++++ Exercise materials ++++

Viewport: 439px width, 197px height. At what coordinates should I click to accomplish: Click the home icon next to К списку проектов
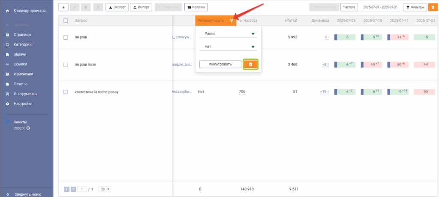pos(8,10)
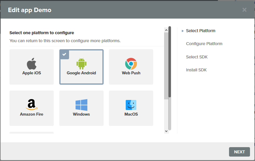
Task: Toggle the Google Android selected checkmark
Action: (x=64, y=54)
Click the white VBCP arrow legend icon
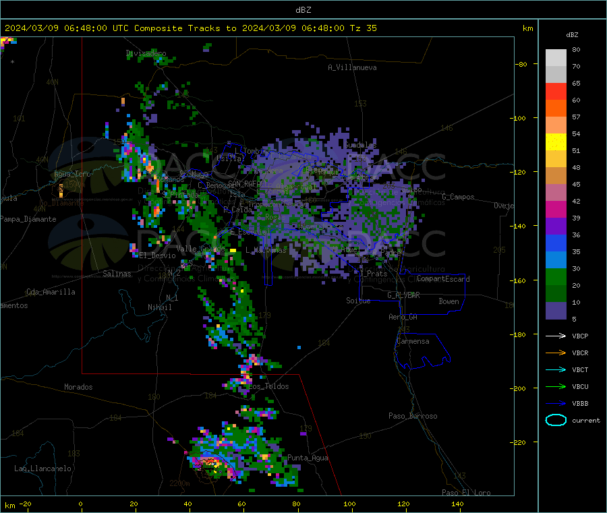Viewport: 607px width, 513px height. coord(556,336)
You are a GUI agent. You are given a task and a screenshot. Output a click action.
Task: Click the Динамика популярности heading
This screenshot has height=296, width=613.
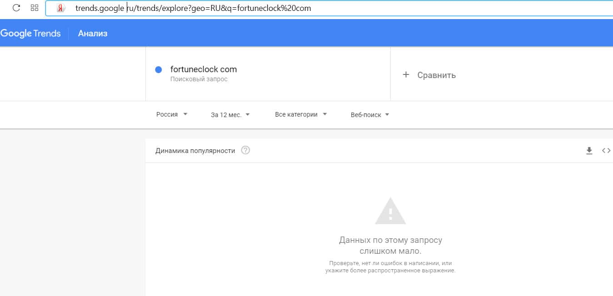tap(195, 151)
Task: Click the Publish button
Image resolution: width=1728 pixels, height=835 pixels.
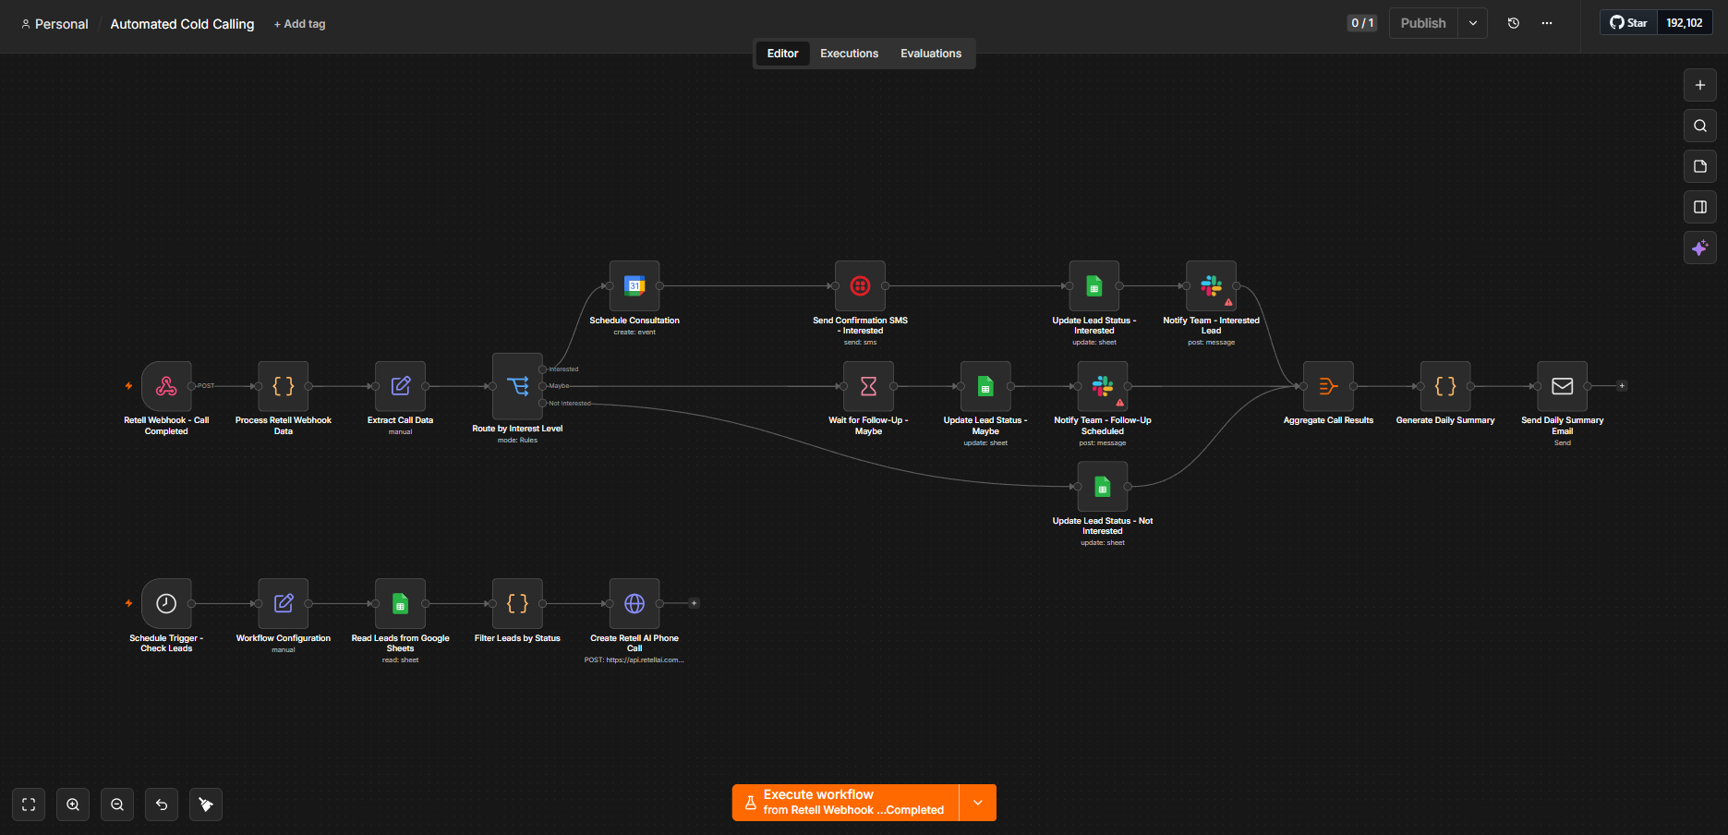Action: (x=1423, y=23)
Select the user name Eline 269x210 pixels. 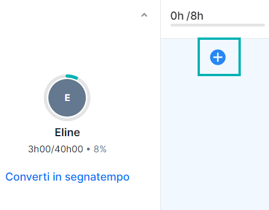click(x=67, y=132)
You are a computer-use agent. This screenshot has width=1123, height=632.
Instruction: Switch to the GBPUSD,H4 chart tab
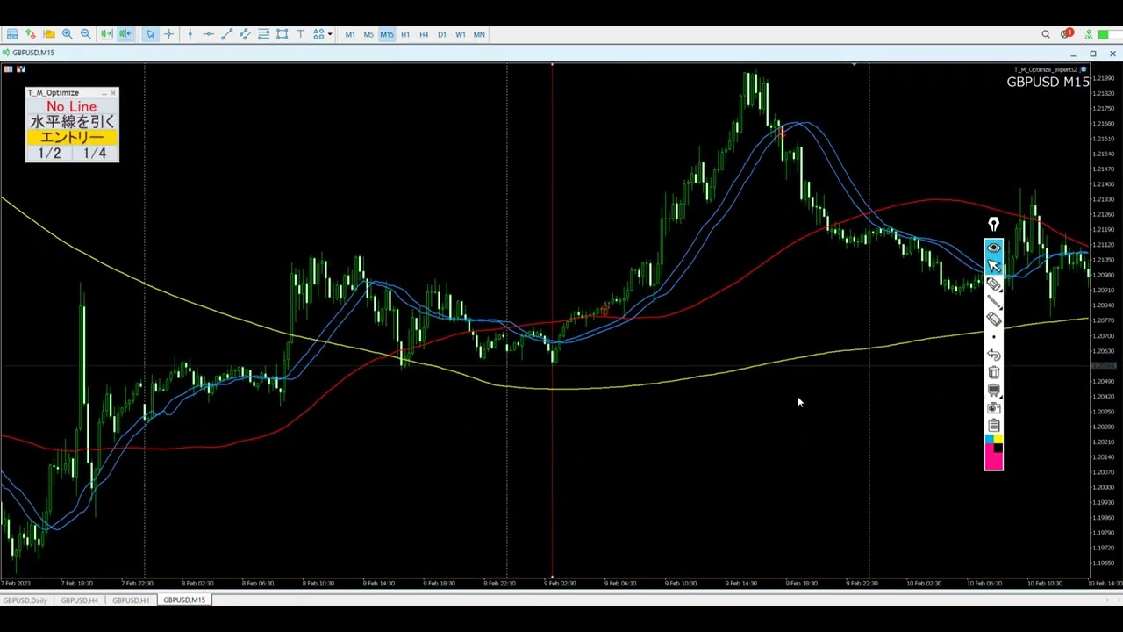tap(79, 600)
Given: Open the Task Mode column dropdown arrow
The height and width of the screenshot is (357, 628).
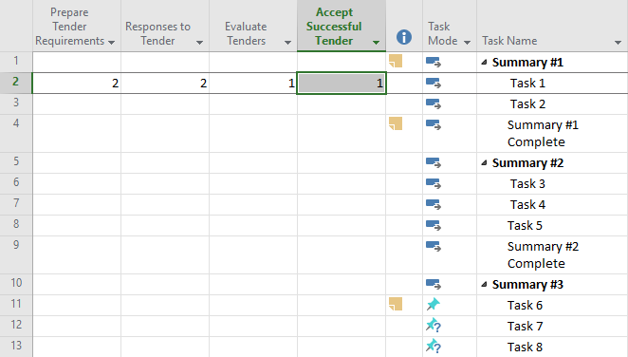Looking at the screenshot, I should (x=467, y=42).
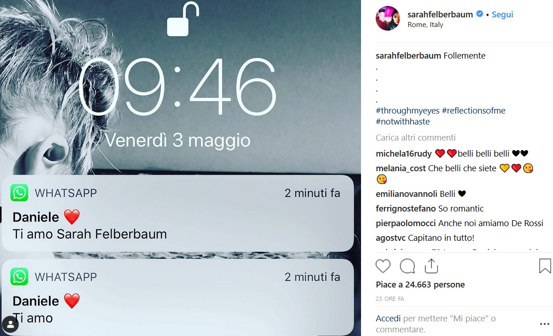Open pierpaolomocci's commenter profile
Viewport: 553px width, 336px height.
tap(406, 223)

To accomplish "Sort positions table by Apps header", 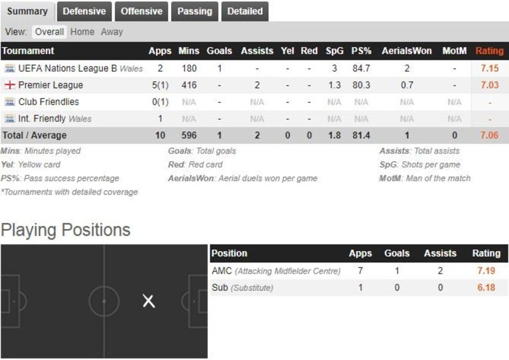I will pos(360,254).
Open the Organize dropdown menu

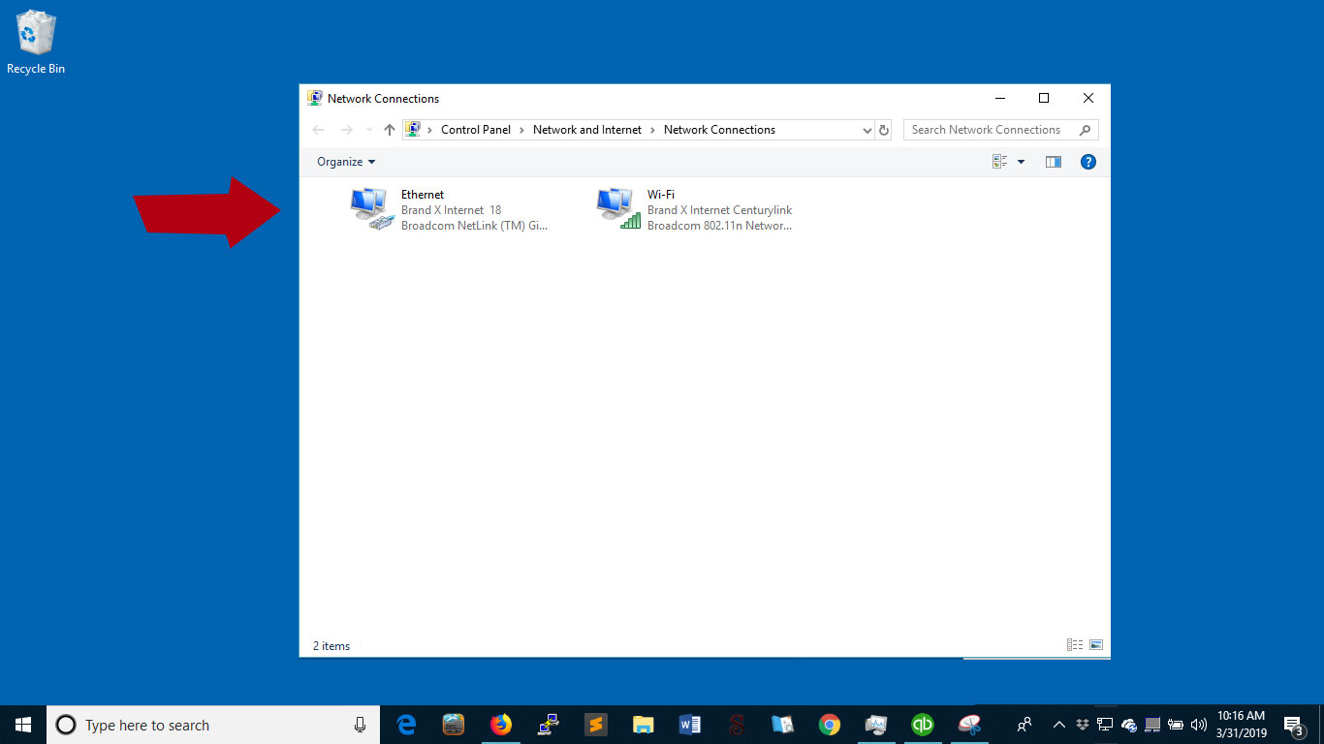346,162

++++

Using the entries above, work out the number of lines containing the string "agent", and supply only that number.

2